At a press conference in Geneva today (18 Jun), Dr Tedros said even after 18 months, “the ineffective use of public health and social measures, increased social mixing and vaccine inequity continue to give COVID-19 an opportunity to mutate, spread and kill.” He noted that the global “failure to share vaccines equitably is fuelling a two-track pandemic that is now taking its toll on some of the world’s poorest and most vulnerable people,” adding that every region has countries that are now facing a steep increase in cases and deaths.

The WHO chief said many countries in Latin America have rapidly increasing epidemics, and others have plateaued at a high level. In Africa, cases have increased by 52 percent just in the past week, and deaths have increased by 32 percent, Dr Tedros said, while expecting things to only get worse. He added that less than one percent of Africa’s population has been vaccinated.

Dr Tedros told reporters that WHO’s global targets are to vaccinate at least ten percent of the population of every country by September, at least 40 percent by the end of the year, and 70 percent by the middle of next year. He said, “These are the critical milestones we must reach together to end the pandemic."

Dr Mike Ryan, Executive Director of WHO’s Health Emergencies Programme, said the “brutal reality” is that in an era of multiple variants with increased transmissibility, potentially increased impact, “we have left vast swathes of the population and the vulnerable population in Africa unprotected by vaccines; in a context where health systems are already weak.” He said this was the consequence of the current unfair distribution of vaccines adding that if vaccines were distributed fairly and equitably, “we may by now have protected those people most vulnerable on the African continent; and we simply have not done that."

Dr Ryan said to assume that the next wave in Africa is just going to be a “small passing shower and will not be a storm, I think is very, very premature. And I think we have to really take what's happening on the African continent very, very seriously."

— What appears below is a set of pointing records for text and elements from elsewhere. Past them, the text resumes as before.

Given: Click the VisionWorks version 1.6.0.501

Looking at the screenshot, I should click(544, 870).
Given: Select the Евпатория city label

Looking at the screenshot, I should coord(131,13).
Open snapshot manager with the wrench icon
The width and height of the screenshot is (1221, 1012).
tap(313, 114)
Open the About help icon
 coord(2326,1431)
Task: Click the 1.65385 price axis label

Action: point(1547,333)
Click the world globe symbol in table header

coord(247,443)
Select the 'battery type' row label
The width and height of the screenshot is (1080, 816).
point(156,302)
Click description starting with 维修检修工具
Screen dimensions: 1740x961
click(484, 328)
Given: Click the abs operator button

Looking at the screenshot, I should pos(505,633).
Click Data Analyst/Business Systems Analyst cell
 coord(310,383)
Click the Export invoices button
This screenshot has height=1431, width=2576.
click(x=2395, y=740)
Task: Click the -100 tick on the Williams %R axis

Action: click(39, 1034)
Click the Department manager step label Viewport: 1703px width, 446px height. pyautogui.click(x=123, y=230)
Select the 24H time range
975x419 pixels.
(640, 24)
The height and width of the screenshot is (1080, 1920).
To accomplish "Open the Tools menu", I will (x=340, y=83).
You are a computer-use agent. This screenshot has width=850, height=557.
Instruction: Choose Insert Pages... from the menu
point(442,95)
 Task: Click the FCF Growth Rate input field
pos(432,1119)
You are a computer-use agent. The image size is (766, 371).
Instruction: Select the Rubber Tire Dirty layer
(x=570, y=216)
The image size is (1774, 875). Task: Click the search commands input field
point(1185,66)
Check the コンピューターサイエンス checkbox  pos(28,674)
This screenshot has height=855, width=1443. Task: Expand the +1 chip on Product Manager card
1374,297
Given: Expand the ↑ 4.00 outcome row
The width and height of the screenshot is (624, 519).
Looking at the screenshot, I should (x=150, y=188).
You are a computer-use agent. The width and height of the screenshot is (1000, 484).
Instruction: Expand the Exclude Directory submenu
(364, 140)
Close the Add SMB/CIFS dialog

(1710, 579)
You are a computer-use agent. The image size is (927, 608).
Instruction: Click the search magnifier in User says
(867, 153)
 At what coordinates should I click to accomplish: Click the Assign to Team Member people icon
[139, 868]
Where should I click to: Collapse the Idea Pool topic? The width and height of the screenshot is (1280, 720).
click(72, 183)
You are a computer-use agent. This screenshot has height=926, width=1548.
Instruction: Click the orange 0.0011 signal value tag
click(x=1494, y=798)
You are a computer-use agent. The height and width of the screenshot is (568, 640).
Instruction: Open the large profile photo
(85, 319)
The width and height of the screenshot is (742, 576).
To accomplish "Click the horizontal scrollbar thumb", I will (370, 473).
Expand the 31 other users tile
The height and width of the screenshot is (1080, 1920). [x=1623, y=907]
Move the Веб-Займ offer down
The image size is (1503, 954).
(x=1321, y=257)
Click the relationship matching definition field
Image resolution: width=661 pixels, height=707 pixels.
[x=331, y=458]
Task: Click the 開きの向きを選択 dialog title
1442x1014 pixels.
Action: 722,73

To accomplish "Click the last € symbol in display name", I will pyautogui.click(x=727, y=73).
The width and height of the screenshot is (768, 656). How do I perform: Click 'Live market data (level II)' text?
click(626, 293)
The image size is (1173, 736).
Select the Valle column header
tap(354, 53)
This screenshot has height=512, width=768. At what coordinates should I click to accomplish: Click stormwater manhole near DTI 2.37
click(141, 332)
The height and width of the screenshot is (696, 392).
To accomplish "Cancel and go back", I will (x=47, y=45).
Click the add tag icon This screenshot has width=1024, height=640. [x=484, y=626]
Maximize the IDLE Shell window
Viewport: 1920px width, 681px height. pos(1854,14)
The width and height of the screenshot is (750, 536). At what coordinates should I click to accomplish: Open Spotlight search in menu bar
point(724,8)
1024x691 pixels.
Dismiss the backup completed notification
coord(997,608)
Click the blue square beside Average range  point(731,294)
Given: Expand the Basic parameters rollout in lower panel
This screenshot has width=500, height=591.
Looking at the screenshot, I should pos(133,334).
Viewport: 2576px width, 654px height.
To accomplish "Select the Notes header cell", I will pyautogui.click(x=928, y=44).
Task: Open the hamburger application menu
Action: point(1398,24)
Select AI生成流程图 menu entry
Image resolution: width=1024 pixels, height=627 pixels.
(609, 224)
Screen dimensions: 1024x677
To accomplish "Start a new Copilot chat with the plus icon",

WHO’s COVID-19 Technical lead Dr Maria Van Kerkhove, while vaccination is an amazing tool, “we also have amazing tools in terms of individual level measures, in terms of societal level measures that can be tailored, that can be adjusted, that could be used intelligently.”

She added, “I'm not talking about lockdown. I'm talking about the use of a mask. I'm talking about physical distancing. I'm talking about improving ventilation. I'm talking about avoiding crowded spaces, making our workplaces safer, knowing what our risk is every day, and taking measures to lower that risk. That has to receive the same amount of attention right now as vaccines and vaccination."